Fumaça

Personal information
- Full name: Alessandro Pedro Ribeiro
- Date of birth: 16 June 1985 (age 40)
- Place of birth: Perdigão, Minas Gerais, Brazil
- Height: 1.83 m (6 ft 0 in)
- Position: Striker

Team information
- Current team: Sollefteå GIF

Youth career
- 2006: Noroeste

Senior career*
- Years: Team / Apps / (Gls)
- 2006: Juventus Minasnovense
- 2006–2009: Croatia Sesvete
- 2008: → NK Križevci (loan)
- 2008: → HAŠK (loan)
- 2009: → Marsonia 1909 (loan)
- 2009: Junsele IF
- 2010: Friska Viljor
- 2011–: Sollefteå GIF

= Fumaça (footballer, born 1985) =

Brazilian footballer

Alessandro Pedro Ribeiro nickname Fumaça (born 16 June 1985) is a Brazilian footballer who plays as a striker for Swedish club Sollefteå GIF.

==Career==
Fumaça was born in Perdigão, Minas Gerais.

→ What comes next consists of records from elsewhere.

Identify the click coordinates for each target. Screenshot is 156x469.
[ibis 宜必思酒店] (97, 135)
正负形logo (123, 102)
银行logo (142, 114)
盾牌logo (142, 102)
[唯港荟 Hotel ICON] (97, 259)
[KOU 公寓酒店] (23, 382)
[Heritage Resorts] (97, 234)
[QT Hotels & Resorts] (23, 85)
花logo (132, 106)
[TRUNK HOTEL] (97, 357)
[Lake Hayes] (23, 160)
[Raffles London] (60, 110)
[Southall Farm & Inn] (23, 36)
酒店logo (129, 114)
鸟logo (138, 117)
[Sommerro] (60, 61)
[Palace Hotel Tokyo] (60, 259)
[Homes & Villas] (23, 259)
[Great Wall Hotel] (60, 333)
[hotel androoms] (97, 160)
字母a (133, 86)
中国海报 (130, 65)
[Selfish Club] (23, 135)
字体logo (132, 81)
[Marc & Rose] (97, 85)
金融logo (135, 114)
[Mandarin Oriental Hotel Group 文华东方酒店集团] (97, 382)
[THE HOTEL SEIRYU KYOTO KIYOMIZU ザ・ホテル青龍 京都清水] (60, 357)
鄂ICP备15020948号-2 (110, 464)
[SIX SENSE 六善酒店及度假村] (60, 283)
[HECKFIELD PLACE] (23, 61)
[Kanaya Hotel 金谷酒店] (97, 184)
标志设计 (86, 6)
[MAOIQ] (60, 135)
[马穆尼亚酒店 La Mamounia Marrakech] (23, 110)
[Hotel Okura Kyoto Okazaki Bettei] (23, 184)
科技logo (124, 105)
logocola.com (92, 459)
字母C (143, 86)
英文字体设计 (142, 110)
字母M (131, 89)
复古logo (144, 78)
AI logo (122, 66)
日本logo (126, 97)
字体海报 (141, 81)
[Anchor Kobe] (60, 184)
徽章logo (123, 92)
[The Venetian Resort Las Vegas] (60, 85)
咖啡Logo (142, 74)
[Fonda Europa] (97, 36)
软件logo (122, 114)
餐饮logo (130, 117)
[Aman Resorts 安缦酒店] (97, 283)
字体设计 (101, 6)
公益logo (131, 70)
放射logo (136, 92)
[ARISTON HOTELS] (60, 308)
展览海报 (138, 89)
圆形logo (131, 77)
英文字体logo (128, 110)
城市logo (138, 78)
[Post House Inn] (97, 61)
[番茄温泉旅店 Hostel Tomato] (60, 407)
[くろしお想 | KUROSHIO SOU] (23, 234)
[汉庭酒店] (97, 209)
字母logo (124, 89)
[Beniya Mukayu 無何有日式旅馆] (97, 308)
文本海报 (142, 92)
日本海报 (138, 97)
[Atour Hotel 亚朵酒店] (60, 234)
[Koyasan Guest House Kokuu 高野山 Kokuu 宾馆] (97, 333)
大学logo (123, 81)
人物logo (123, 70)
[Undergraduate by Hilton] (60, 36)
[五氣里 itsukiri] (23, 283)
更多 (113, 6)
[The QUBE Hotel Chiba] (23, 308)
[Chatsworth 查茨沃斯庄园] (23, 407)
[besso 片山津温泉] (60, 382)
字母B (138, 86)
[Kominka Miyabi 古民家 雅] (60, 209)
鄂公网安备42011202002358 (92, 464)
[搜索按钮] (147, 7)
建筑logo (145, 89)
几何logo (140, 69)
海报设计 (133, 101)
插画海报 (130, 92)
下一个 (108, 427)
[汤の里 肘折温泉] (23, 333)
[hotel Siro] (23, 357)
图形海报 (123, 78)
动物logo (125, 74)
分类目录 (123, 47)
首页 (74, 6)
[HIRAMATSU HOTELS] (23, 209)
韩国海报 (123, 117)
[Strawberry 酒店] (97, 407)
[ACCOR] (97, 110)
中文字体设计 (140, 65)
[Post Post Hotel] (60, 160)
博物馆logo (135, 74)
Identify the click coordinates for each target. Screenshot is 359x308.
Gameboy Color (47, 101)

He previously played with Brazilian clubs Noroeste and Juventus Minasnovense before moving in 2006 to Croatia to play for Croatia Sesvete in the Prva HNL. Until 2009 he had several loan spells with Druga HNL teams such as NK Križevci, NK HAŠK and Marsonia 1909. In summer 2009 he signed with Swedish Junsele IF where he played the following six months. During 2010 he played with Friska Viljor before moving by the end of the year to Sollefteå GIF.